> **Consigne 1**: D'après la critique du film, dans quelle ville et en quelle année se déroule l'histoire de La Jeune femme à l'aiguille ?
> **Consigne 2**: Indiquez si chacune des affirmations suivantes concorde avec la critique du film, en répondant par oui ou par non et en citant les mots décisifs du texte : (a) le film est le deuxième long métrage de Magnus von Horn ; (b) Dagmar dirige une agence d'adoption clandestine ; (c) Karoline tombe enceinte de son patron.
> **Consigne 3**: Restituez sans aucune modification le passage de la critique du film qui va de « La Jeune femme à l’aiguille de » jusqu'à « s’y enlisera pas. » inclus.

La Jeune femme à l’aiguille de Magnus von Horn : Le plafond de Vermeer

Le film qui pique du bout des doigts pour s’abreuver de l’espoir du pauvre spectateur. La Jeune femme à l’aiguille serait-il être le meilleur film de vampire de l’année, garanti sans dents pointues ?

Le choc visuel est toujours au cinéma un argument de poids. Du cinéma d’exploitation gore à l’expérimental déroutant, mettre le spectateur dans une zone d’inconfort est une assurance de trouver un public curieux, voir masochiste. On trouve de célèbres spécialistes du genre, Lars Von Trier ou Gaspar Noé en tête. La Jeune femme à l’aiguille, troisième long métrage de Magnus von Horn, s’essaye au terrain boueux du film-provocant, à voir s’il ne s’y enlisera pas.

« Copenhague, 1918. Karoline (Victoria Carmen Sonne), une jeune ouvrière, lutte pour survivre. Alors qu’elle tombe enceinte de son patron, elle rencontre Dagmar (Trine Dyrholm), une femme charismatique qui dirige une agence d’adoption clandestine. Un lien fort se crée entre les deux femmes et Karoline accepte un rôle de nourrice à ses côtés. »

Sous un arbre immense, Caroline et Dagmar veillent sur un enfant anonyme qui se repose dans un landau.

> **Données enregistrées**:
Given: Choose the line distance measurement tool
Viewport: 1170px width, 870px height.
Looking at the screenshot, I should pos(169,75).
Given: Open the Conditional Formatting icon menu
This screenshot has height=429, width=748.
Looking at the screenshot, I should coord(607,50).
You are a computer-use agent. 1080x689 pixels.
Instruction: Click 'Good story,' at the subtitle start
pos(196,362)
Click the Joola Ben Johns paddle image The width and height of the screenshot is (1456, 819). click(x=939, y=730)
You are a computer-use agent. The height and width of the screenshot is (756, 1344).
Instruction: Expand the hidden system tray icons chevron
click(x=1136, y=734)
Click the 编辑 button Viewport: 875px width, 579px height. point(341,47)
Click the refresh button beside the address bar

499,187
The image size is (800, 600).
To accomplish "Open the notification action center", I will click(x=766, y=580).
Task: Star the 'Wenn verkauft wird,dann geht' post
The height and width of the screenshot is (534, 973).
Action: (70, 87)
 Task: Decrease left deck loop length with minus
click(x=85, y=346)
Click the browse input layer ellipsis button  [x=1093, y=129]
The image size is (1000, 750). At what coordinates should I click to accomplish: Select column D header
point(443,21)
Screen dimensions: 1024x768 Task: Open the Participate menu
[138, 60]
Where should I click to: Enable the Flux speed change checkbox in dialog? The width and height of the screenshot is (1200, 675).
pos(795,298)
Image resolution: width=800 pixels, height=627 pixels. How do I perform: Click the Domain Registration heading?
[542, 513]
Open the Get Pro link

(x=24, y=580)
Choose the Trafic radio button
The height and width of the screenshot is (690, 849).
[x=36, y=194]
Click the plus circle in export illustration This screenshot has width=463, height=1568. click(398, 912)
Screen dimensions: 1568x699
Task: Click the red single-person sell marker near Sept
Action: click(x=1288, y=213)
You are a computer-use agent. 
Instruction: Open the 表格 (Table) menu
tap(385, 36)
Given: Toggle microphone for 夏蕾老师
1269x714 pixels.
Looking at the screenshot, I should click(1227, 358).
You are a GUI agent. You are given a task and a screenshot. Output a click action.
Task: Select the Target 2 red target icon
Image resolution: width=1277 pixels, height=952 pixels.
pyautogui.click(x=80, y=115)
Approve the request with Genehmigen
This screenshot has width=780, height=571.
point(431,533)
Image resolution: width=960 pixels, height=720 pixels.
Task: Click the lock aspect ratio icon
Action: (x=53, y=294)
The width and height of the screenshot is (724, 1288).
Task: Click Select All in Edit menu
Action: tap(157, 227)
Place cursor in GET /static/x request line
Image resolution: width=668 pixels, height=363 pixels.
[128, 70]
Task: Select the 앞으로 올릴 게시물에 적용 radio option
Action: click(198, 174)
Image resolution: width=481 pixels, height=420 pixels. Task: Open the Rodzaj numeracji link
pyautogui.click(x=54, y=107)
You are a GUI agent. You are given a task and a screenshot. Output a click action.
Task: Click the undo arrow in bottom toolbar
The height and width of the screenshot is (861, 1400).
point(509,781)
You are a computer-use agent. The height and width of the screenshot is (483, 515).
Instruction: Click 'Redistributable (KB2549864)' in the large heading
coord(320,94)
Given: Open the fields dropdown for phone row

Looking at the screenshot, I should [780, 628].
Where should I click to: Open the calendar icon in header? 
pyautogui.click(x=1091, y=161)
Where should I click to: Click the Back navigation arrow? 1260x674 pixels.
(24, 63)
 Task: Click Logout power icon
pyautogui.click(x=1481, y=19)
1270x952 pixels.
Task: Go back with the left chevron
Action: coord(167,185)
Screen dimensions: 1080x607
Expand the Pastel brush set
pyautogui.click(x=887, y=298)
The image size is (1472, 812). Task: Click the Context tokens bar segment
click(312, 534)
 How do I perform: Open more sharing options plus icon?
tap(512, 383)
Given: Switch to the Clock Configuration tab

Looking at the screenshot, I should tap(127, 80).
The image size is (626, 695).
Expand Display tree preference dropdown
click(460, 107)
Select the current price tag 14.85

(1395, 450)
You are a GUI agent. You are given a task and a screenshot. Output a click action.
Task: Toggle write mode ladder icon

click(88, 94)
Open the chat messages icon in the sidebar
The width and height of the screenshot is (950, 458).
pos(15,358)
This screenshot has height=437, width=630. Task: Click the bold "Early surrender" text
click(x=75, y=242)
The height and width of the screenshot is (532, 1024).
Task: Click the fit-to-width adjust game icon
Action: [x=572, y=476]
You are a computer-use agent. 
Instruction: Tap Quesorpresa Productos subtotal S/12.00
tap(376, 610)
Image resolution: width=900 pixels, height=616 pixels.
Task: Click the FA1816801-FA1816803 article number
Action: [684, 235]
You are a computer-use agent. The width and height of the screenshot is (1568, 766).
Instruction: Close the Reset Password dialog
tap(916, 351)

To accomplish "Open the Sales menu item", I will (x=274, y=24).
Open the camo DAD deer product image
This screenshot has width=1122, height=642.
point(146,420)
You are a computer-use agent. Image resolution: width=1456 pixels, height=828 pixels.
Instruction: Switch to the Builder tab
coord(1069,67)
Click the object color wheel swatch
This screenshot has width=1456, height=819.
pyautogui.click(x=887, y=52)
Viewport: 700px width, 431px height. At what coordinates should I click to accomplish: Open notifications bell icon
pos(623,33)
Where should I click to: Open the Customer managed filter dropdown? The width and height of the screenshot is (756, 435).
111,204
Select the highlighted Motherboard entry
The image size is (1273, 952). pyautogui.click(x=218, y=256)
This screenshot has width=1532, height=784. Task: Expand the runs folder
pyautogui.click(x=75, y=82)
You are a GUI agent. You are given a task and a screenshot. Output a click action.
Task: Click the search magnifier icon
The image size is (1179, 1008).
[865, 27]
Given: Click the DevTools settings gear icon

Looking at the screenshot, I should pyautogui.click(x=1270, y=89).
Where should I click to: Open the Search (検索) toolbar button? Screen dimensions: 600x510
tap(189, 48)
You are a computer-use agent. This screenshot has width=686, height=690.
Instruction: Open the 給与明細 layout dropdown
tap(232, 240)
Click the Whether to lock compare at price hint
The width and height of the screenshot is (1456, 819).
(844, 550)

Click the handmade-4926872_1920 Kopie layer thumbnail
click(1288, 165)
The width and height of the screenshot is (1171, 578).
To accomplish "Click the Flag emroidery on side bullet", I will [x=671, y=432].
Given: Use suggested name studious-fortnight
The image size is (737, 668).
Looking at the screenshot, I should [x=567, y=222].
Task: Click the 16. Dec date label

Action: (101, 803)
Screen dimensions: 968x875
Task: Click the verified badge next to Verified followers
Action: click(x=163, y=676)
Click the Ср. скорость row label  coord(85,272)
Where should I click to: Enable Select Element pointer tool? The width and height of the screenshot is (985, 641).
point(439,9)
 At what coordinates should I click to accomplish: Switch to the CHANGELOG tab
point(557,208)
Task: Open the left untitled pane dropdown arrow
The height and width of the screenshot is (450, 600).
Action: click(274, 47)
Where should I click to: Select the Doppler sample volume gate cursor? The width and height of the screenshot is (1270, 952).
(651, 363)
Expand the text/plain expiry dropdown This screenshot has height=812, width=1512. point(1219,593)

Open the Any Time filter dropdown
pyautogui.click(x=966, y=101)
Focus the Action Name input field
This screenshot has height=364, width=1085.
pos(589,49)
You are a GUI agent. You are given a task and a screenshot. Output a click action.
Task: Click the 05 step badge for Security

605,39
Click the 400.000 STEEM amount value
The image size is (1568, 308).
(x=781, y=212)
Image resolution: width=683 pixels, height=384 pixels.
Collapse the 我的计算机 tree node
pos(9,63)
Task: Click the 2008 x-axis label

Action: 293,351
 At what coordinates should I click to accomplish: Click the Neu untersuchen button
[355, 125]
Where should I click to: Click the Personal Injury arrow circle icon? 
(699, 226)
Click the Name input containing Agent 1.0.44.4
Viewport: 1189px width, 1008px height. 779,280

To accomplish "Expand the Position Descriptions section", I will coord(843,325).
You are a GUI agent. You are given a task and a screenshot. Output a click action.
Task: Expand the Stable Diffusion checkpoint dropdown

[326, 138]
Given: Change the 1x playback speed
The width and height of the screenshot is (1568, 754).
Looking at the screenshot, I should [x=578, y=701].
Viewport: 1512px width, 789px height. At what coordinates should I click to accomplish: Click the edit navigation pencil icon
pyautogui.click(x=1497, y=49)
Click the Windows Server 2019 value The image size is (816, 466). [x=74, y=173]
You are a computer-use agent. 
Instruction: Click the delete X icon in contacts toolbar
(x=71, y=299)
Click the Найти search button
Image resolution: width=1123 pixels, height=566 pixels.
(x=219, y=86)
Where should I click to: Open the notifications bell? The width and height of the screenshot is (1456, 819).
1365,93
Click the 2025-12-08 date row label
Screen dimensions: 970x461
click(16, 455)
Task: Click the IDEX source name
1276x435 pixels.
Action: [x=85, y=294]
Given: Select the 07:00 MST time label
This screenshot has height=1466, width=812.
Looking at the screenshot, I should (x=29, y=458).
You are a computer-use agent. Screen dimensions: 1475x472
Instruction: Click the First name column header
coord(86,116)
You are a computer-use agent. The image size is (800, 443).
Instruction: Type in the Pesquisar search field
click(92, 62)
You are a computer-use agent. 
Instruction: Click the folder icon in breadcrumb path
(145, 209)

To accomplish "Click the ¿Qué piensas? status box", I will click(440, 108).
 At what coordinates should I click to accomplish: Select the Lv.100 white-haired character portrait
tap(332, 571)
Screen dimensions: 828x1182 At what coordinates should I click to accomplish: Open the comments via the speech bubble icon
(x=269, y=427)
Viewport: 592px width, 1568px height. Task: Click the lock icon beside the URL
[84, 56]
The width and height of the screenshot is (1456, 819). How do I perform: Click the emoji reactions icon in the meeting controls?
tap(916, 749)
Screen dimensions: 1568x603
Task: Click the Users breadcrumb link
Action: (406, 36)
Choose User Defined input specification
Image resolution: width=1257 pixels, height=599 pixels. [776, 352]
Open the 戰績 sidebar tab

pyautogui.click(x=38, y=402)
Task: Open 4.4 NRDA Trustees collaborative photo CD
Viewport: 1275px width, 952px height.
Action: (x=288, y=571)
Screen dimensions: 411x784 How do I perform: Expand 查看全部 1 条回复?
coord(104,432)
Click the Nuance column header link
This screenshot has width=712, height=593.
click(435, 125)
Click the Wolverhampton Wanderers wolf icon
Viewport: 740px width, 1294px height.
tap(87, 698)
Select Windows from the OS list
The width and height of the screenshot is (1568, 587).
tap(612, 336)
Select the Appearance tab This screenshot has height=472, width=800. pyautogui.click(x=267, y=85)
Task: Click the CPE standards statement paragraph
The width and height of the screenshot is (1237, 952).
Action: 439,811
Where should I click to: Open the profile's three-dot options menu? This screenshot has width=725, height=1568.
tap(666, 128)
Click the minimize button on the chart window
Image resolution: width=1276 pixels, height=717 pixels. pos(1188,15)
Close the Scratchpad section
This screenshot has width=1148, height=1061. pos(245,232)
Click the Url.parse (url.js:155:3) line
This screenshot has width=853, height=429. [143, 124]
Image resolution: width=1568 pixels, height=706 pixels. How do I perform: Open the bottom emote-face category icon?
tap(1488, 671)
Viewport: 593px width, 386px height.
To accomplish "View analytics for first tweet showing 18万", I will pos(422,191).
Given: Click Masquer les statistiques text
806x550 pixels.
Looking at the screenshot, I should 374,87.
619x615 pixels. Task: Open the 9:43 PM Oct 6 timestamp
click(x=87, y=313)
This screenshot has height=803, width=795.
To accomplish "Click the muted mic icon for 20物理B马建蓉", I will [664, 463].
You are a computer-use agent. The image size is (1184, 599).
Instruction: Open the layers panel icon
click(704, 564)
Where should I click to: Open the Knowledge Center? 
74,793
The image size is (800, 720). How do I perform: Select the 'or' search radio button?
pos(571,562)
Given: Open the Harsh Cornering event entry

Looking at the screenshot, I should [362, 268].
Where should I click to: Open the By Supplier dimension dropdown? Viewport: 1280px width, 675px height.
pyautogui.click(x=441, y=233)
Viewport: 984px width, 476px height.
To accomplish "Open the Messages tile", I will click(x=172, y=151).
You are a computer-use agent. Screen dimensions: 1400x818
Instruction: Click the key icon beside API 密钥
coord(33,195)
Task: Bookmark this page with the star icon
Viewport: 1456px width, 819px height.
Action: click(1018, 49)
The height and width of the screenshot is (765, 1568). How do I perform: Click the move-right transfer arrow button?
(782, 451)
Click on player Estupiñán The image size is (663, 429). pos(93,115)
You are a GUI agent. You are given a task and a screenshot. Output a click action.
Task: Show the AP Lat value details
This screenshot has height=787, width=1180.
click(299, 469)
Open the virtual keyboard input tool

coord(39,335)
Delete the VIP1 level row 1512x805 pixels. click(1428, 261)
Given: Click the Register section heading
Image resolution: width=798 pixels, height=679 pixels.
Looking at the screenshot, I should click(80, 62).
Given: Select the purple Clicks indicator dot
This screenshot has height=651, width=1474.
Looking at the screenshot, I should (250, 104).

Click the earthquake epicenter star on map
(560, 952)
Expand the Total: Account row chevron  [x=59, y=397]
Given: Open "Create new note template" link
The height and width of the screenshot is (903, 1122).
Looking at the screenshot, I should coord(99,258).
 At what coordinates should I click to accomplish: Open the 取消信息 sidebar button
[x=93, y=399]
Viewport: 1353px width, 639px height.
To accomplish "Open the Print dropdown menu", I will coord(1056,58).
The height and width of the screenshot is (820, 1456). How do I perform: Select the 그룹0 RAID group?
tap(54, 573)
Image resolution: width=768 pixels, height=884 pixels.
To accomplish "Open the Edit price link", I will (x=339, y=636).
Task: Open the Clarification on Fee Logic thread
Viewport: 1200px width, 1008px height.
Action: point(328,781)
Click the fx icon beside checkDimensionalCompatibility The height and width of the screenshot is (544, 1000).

> **Réponse 1**: À Copenhague, en 1918.

> **Réponse 2**:
(a) Non : « troisième long métrage de Magnus von Horn ».
(b) Oui : « une femme charismatique qui dirige une agence d’adoption clandestine ».
(c) Oui : « Alors qu’elle tombe enceinte de son patron ».

> **Réponse 3**:
La Jeune femme à l’aiguille de Magnus von Horn : Le plafond de Vermeer

Le film qui pique du bout des doigts pour s’abreuver de l’espoir du pauvre spectateur. La Jeune femme à l’aiguille serait-il être le meilleur film de vampire de l’année, garanti sans dents pointues ?

Le choc visuel est toujours au cinéma un argument de poids. Du cinéma d’exploitation gore à l’expérimental déroutant, mettre le spectateur dans une zone d’inconfort est une assurance de trouver un public curieux, voir masochiste. On trouve de célèbres spécialistes du genre, Lars Von Trier ou Gaspar Noé en tête. La Jeune femme à l’aiguille, troisième long métrage de Magnus von Horn, s’essaye au terrain boueux du film-provocant, à voir s’il ne s’y enlisera pas.